The GCSE syllabus is designed to encourage learners to develop and extend their knowledge and understanding of specified key events, periods and societies in local, British and wider World History; and of the wide diversity of human experience. Students also further develop the ability to critically analyse sources and to write explanations using supporting evidence.
There are a number of enrichment activities that have taken place to support the History curriculum at both Key Stages. These have included trips to Hampton Court Palace, The Imperial War Museum, Mountfitchet Castle and Berlin.
Geography at Key Stage 3 involves a wide range of study topics that encompass the physical and human world. Students in Year 7 will study topics such as ‘Making Connections’, ‘Mapping’, ‘Ecosystems’ and ‘Rivers’. Fieldwork trips are organised to introduce the students to data collection methods and underpin the work in the classroom. In Year 8, students focus on themes from our GCSE syllabus, such as ‘Global Hazards and ‘Urban Futures’. Similarly, visits include an experience of an Earthquake at the Natural History Museum and a GCSE taster day looking at the location of industry at Thorpe Park.
At Key Stage 4, students will follow the OCR specification B syllabus for the new GCSE. This comprises of two themes over the course; ‘Unit 1: Our Natural World’ and ‘Unit 2: People and Society’. Themes studied address the UK in the 21st Century; economic issues and the impact that these may have on countries at differing levels of economic development; urban futures; distinctive landscapes with particular reference to coasts and rivers; climate change; ecosystems focusing on the Rainforest and Arctic regions; and global hazards affecting people and the environment.
The GCSE specification in ‘Unit 3: Geographical Exploration’ focuses on decision-making scenarios, which are tested across the first two themes. This is a paper within its own right testing the students’ synoptic skills in the terminal examinations.
The students are also required to participate in two fieldwork opportunities over the course of their study; one human and one physical enquiry. These are tested in the first two papers at their terminal examinations. Fieldwork is an integral study of Geography at GCSE level and field visits are arranged to support the delivery of Unit 1 and 2 on two occasions for students to collect data. At present these trips are to the River Cray for the students’ physical investigation and East Village, Stratford, for the students’ for their human investigation.

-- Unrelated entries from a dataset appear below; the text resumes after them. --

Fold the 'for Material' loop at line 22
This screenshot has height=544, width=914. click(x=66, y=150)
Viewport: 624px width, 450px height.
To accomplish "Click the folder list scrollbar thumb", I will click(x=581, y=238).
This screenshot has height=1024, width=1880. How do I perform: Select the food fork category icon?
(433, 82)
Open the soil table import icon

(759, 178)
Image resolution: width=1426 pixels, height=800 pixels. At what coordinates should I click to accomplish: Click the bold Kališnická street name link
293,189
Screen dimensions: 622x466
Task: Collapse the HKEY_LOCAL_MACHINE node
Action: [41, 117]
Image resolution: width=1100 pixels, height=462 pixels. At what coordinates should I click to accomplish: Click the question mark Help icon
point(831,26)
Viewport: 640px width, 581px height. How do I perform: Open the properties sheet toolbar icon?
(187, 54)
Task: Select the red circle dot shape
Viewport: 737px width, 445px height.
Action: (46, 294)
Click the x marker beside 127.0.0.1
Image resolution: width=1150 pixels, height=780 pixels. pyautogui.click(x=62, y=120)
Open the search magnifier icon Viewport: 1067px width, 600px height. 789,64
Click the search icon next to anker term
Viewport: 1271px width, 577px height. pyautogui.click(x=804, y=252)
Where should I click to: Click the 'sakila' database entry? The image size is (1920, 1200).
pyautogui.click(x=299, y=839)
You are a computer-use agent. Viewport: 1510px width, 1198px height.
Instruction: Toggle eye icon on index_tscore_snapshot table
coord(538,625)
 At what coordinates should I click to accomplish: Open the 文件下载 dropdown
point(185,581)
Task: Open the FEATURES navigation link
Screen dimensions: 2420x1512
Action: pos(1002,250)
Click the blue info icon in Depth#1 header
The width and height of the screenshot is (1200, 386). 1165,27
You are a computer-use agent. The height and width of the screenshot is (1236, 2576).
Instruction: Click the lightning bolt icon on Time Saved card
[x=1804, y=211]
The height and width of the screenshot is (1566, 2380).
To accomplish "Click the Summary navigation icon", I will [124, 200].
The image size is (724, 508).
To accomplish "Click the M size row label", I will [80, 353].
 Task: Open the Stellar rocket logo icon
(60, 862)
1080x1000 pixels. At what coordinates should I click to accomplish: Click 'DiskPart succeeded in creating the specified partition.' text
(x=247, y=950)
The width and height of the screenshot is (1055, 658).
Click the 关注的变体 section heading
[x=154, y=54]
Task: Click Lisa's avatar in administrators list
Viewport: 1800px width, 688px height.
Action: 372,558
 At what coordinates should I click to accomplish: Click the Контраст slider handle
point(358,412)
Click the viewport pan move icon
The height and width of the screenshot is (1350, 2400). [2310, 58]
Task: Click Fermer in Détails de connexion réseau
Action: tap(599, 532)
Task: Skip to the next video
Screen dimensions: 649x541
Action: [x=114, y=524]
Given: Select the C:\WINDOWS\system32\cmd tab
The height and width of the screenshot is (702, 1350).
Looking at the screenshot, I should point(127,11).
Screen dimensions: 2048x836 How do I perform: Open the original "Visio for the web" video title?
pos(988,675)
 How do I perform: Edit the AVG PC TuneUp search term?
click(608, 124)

|Year 10 Geography students qualify for the Young Consumers Quiz at City Hall.||Yetunde and Princess win the Action for Conservation competition and spend 2 weeks as warden in Wales.|
To further enhance the learning within the classroom students have a wealth of opportunities to participate in enrichment activities. The department has a well-established volunteering scheme and students have participated in environmental related tasks, which have included wetland and heathland ecosystem work at Stave Hill Ecological Park, bracken clearance and hedge laying at Woodlands Farm and marshland/river regeneration at Foots Cray Meadows (River Cray). Similarly, there are opportunities to work with external agencies such as Action for Conservation, Citizens UK and Wide Horizons. Students from Year 10 this year won a national competition for a £10,000 activity-based trip to Wales.